6. The system according to claim 1, wherein The recognition module is further configured to: Judge whether the target eigenvalue is greater than a second preset threshold; If the target eigenvalue is greater than the second preset threshold, determine that the recognition result is the first recognition result; The first recognition result is used to characterize that the arrhythmia type of the target object is atrial fibrillation; If the target eigenvalue is less than or equal to the second preset threshold, determine that the recognition result is the second recognition result; The second recognition result is used to characterize that the arrhythmia type of the target object is non-atrial fibrillation.
7. The system according to claim 1, characterized in that, The signal acquisition module is configured to acquire the pulse wave signal by an oscillometric method or a photoplethysmography method.
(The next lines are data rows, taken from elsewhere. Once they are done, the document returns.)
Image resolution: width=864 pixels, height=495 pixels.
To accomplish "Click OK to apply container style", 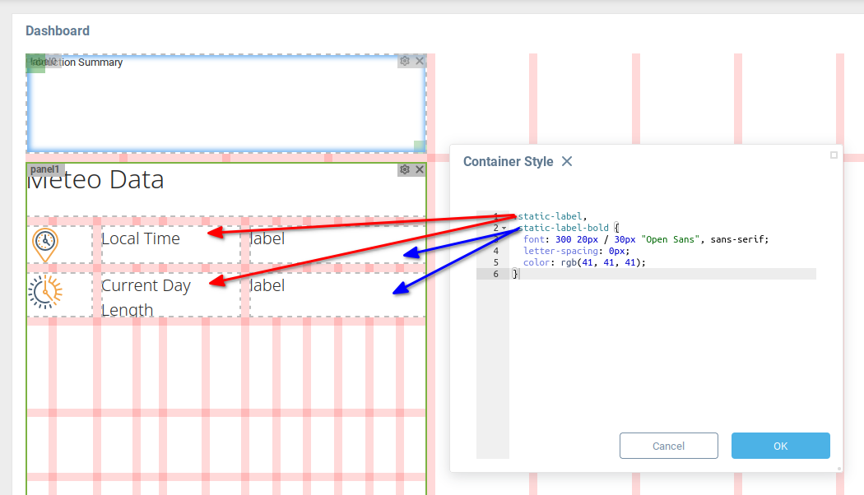I will [780, 446].
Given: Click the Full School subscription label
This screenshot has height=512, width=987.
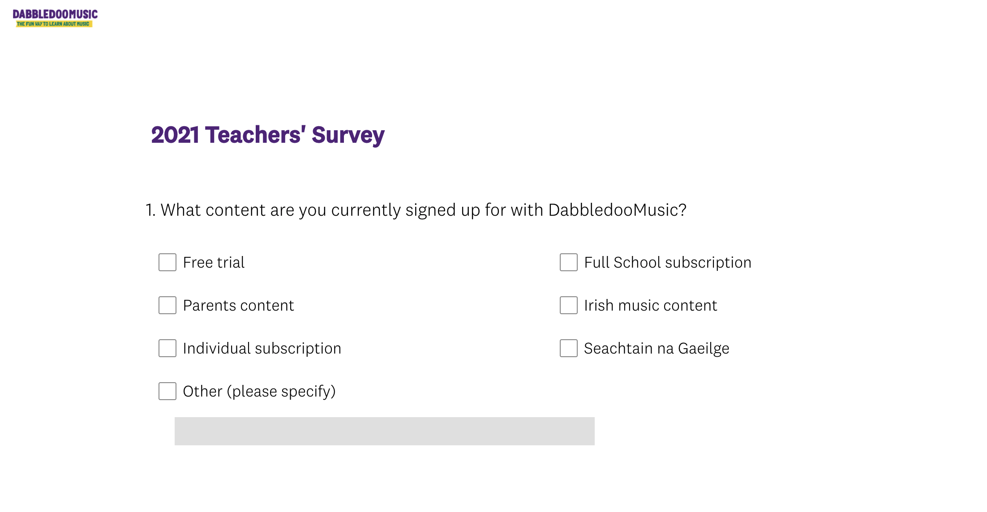Looking at the screenshot, I should 668,263.
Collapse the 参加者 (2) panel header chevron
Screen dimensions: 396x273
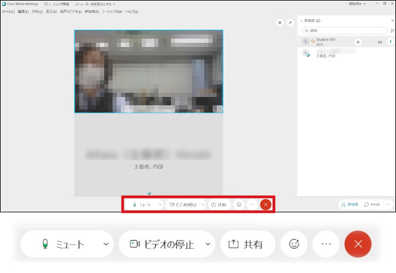[301, 20]
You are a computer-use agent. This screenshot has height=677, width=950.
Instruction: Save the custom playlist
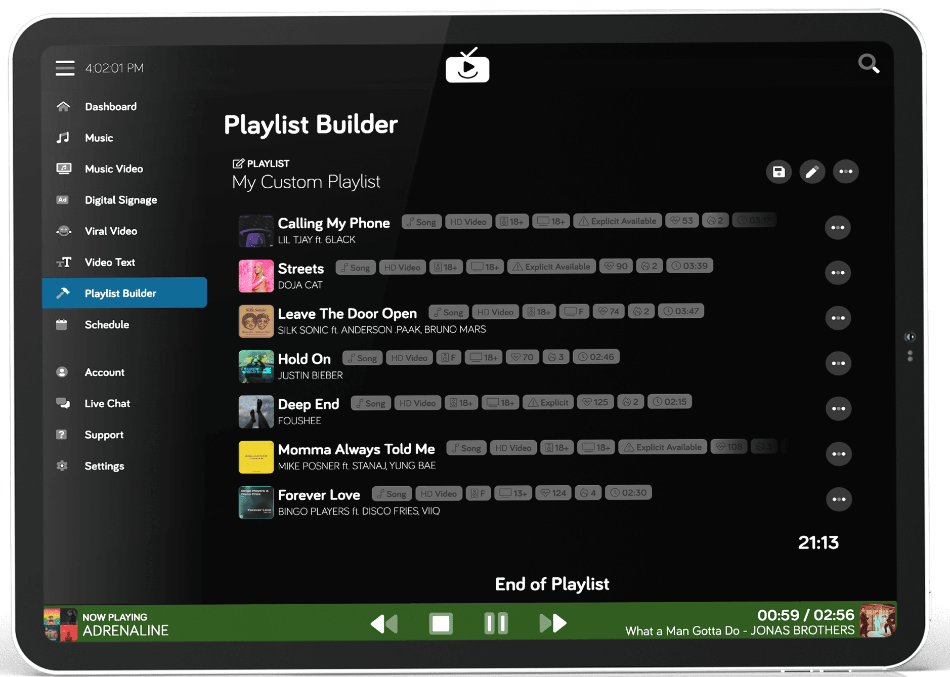(779, 172)
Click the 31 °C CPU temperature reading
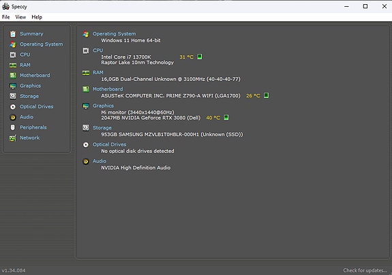 187,57
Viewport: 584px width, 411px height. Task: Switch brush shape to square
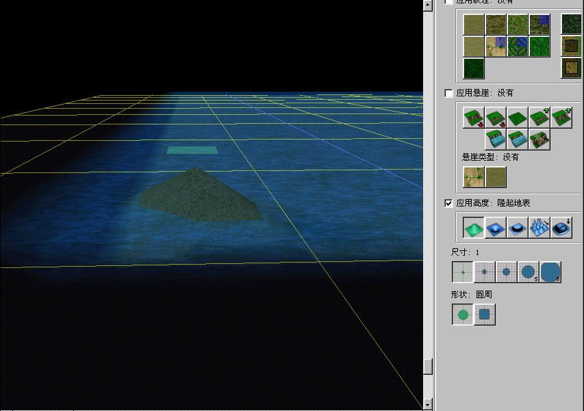[x=485, y=315]
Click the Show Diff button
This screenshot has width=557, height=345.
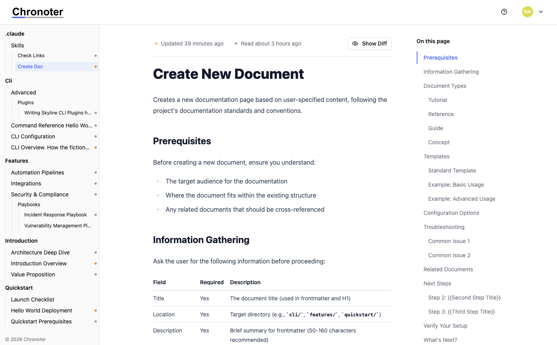click(369, 44)
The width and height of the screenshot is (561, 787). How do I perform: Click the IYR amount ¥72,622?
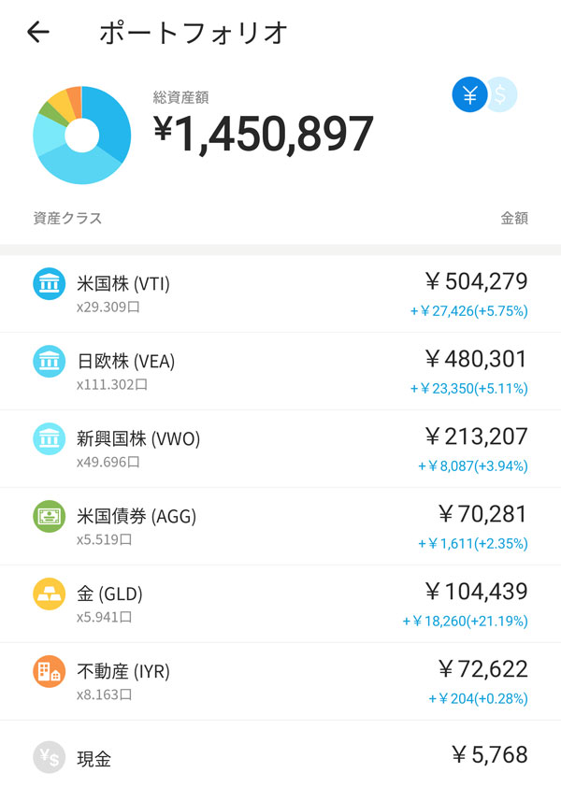[483, 669]
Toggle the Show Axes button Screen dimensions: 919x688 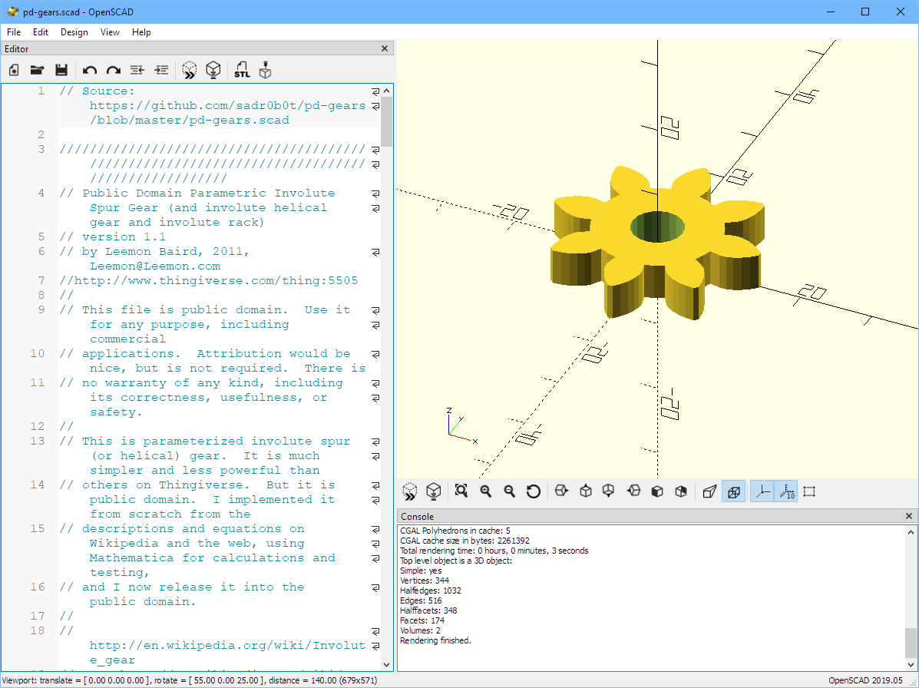[762, 491]
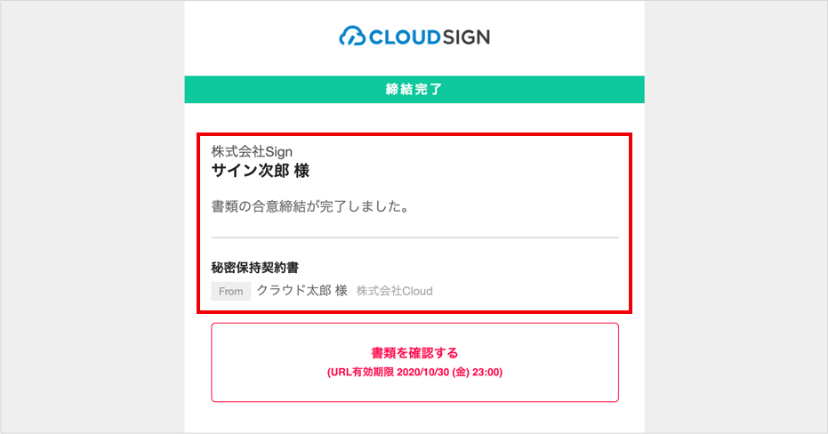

8. A method for detecting atrial fibrillation, characterized in that, Applied to the atrial fibrillation detection system according to any one of claims 1-7 above, the method includes: Acquire the pulse wave signal of the target object within a preset time period, and generate a corresponding pulse waveform diagram; Perform time-domain feature analysis on the pulse waveform diagram to obtain a first time-domain eigenvalue and a second time-domain eigenvalue, and determine a multi-dimensional feature joint value based on the first time-domain eigenvalue and the second time-domain eigenvalue; the first time-domain eigenvalue is used to measure the abnormal degree of the heart rate of the target object, and the second time-domain eigenvalue is used to measure the abnormal degree of the heart rate amplitude of the target object; When it is determined that the target object has an arrhythmia condition based on the multi-dimensional feature joint value, perform data distribution feature analysis on the pulse waveform diagram to obtain a target eigenvalue; the target eigenvalue is used to evaluate whether the arrhythmia type of the target object is atrial fibrillation; Identify the arrhythmia type of the target object according to the target eigenvalue to obtain a recognition result.
9. A computer-readable storage medium, characterized in that, A computer program is stored in the computer-readable storage medium, and when the computer program is run by a processor, the atrial fibrillation detection method described in claim 8 is implemented.
10. A processor, characterized in that, For running a computer program, when the computer program runs, it executes the atrial fibrillation detection method described in claim 8.